Provided text:
○ ○ ○ ○ ○ ○ ○

Can Materialism Explain Mary’s Room?

The thought experiment was originally proposed by Frank Jackson as follows [in 1982]:

Mary is a brilliant scientist who is, for whatever reason, forced to investigate the world from a black and white room via a black and white television monitor. She specializes in the neurophysiology of vision and acquires, let us suppose, all the physical information there is to obtain about what goes on when we see ripe tomatoes, or the sky, and use terms like ‘red’, ‘blue’, and so on. She discovers, for example, just which wavelength combinations from the sky stimulate the retina, and exactly how this produces via the central nervous system the contraction of the vocal cords and expulsion of air from the lungs that results in the uttering of the sentence ‘The sky is blue’. […] What will happen when Mary is released from her black and white room or is given a color television monitor? Will she learn anything or not? [4]

If she learns something new, then, supposedly, immaterial qualia exists. Check the arguments for and against on wikipedia, Mary’s Room.

Now, this is my materialist solution:

She has only received stimuli that affect neurochemistry telling her that the sound “blue”, how it is muscularly pronounced and all the other things she reads or hears about blueness belongs to 475 nm wavelength photons as reflected by objects. She has not received the photon itself so the neurochemistry will be completely novel and the experience therefore also novel. However, this doesn’t say anything about whether qualia is immaterial or not, it is stricly a material formulation of the dilemma. To me, qualia is knowledge, so it’s wrong to differentiate between the two and ask whether she knows about the qualia or not because the knowledge existing in the auditory neurochemistry is impossibly the same knowledge that exists in the visual neurochemistry, i.e. no matter how much you know about vision, that knowledge exists in neurons that are impossibly the same neurons as the neurons in the optic nerve. If the neurons in the optic nerve are never stimulated by the retina but used only in an auditory network, then they’re not really an optic nerve now are they. The quality of qualia relies on what the senses are capable of sensing because the mind IS the physical senses, so knowing/experiencing visual qualia of a blue car is an electrochemical activity behind the retina that is different from the visual qualia of reading a text about blue car visual qualia and different from the auditory qualia of being told what qualia is.

○ ○ ○ ○ ○ ○ ○

Data:
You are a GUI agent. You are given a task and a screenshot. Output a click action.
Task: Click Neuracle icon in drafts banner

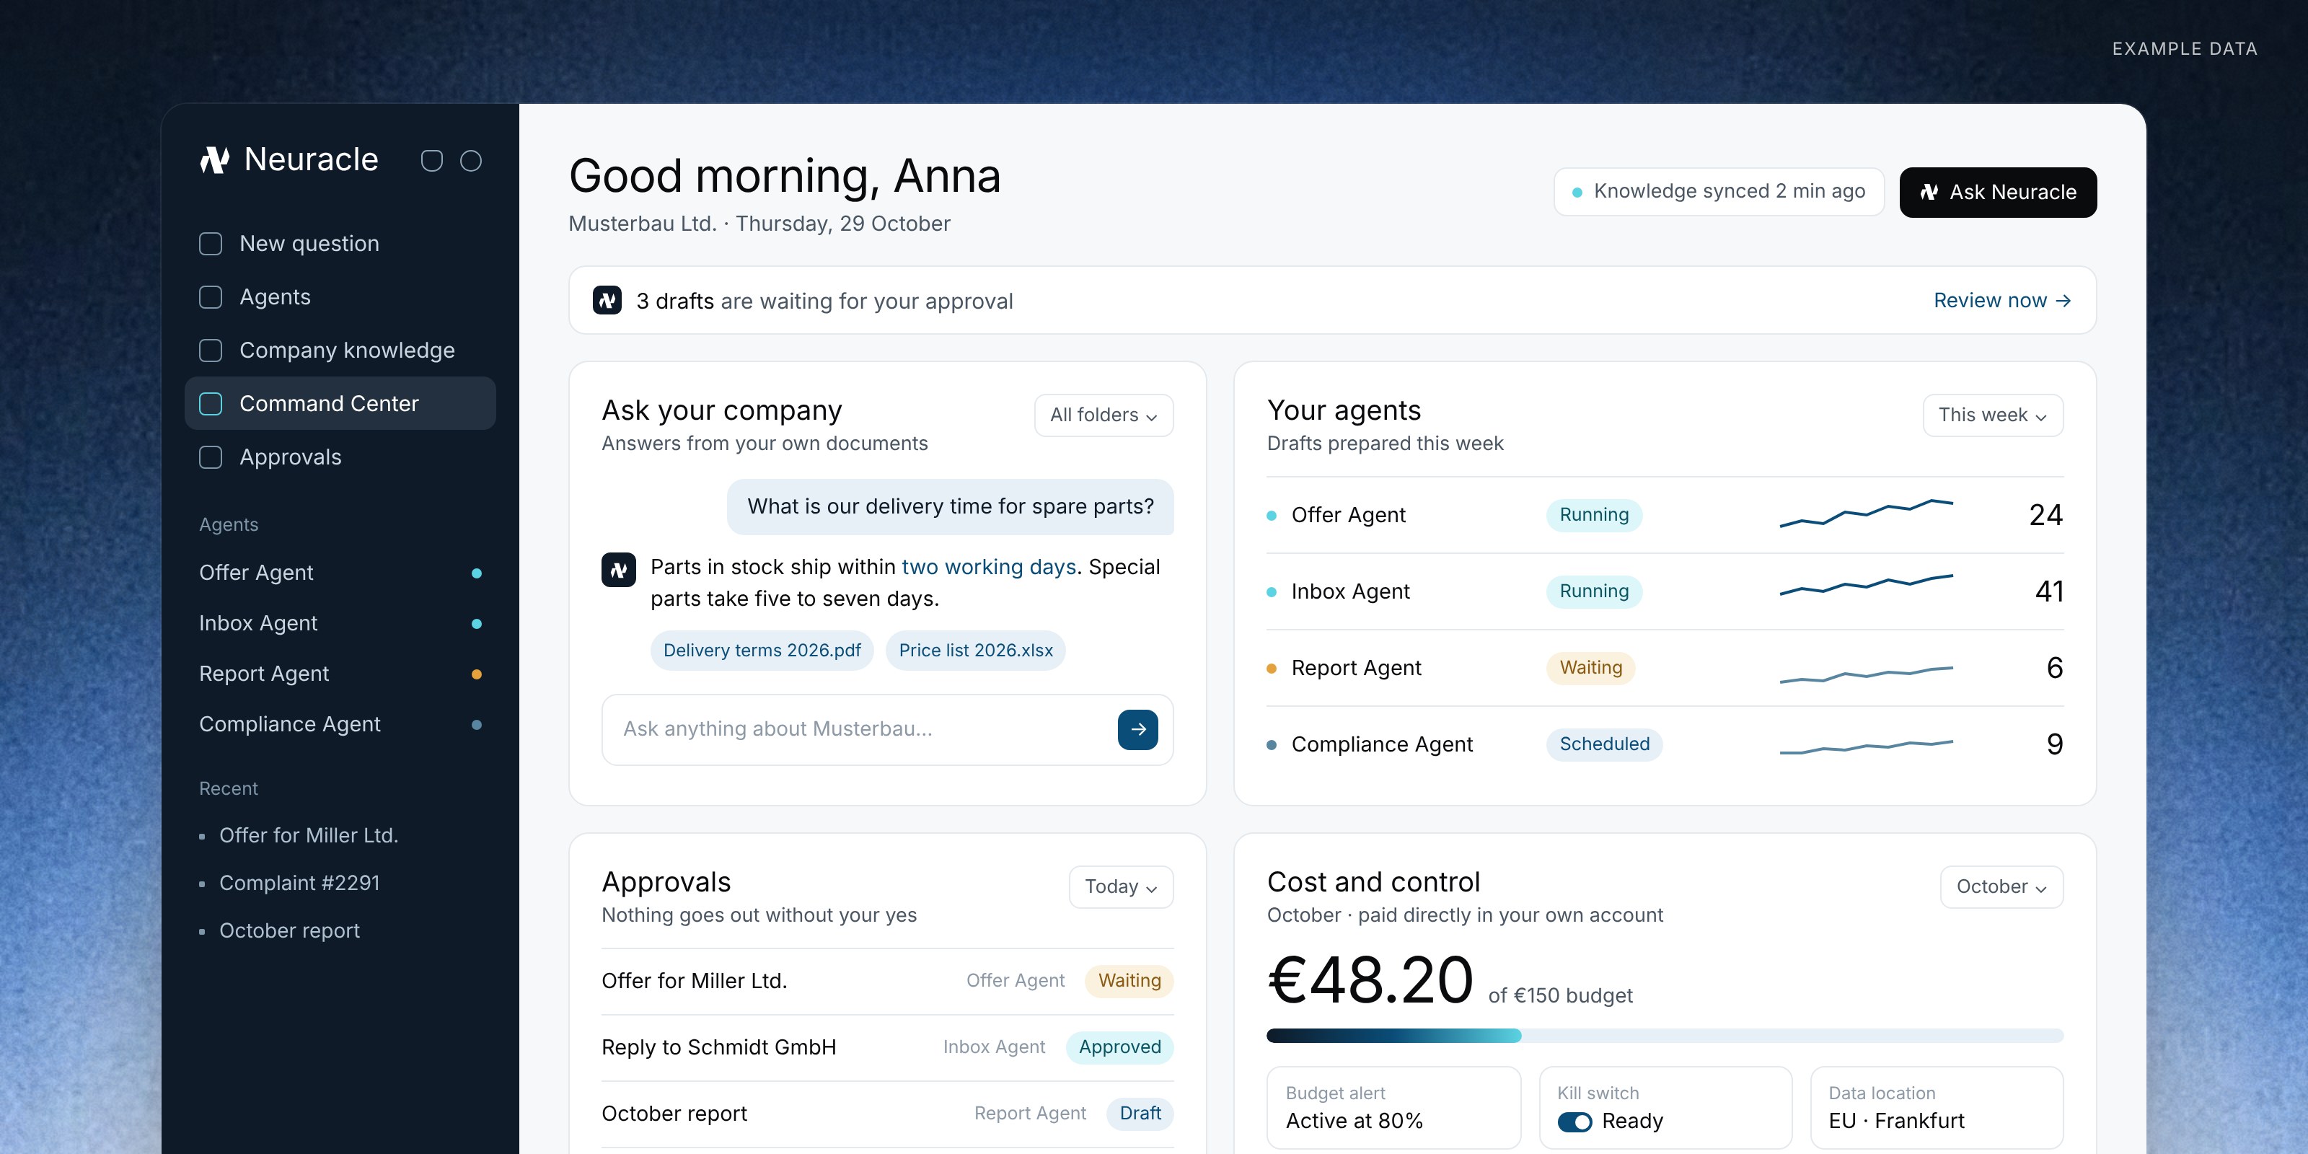(x=607, y=300)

○ ○ ○ ○ ○ ○ ○

Exercise requirements: Resume the essay on Mary's Room, picking up right after its last sentence. The data has no connection to the text about Mary's Room.

Exercise output:
It’s actually just a matter of spotting the error in the premise. Knowing everything about anything is impossible, but even if Mary knows terribly much through all kinds of experiences she doesn’t know the experience of photons on the retina, not only does she not know what it “feels like” but she has never had the physical experience and thus not the physical knowledge of the photon hitting the retina. So, even though her brain has learned the word blue and all other things that have entered her brain, she hasn’t learned the blue photon hitting the retina because it has not hit yet. This means the premise is false, she doesn’t know everything there is to know about colour.

An interesting side note is that learning is a physical process of growing relative connections in the brain through sensing outside stimuli and working with internal stimuli (like the neurology constituting a memory that fires and causes happiness). The older you get the less of the original structure remains and the original structure [see Chomsky on language] is designed to make sense of colour stimuli so given enough time a monochrome or blind person can’t neurologically adapt to and make sense of colour stimuli. We see the same deterioration of ability to decipher auditory stimuli in grown-ups with cochlia implants. It might be too late for Mary to see colors well or at all.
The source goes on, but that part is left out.